ENTRIES PROVIDED:
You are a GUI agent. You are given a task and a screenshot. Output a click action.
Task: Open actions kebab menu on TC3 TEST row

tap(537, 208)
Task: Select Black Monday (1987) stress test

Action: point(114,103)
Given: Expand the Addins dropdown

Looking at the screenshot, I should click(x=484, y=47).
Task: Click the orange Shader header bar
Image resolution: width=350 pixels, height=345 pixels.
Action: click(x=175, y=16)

REQUIRED TASK: Reproduce the data above with every "Shader" changed to "Material", leaving everything else as it is.

RESULT:
You are a GUI agent. You are given a task and a screenshot. Output a click action.
Task: Open actions kebab menu on TC3 TEST row

tap(537, 208)
Task: Select Black Monday (1987) stress test

Action: point(114,103)
Given: Expand the Addins dropdown

Looking at the screenshot, I should click(x=484, y=47).
Task: Click the orange Material header bar
Image resolution: width=350 pixels, height=345 pixels.
Action: click(x=175, y=16)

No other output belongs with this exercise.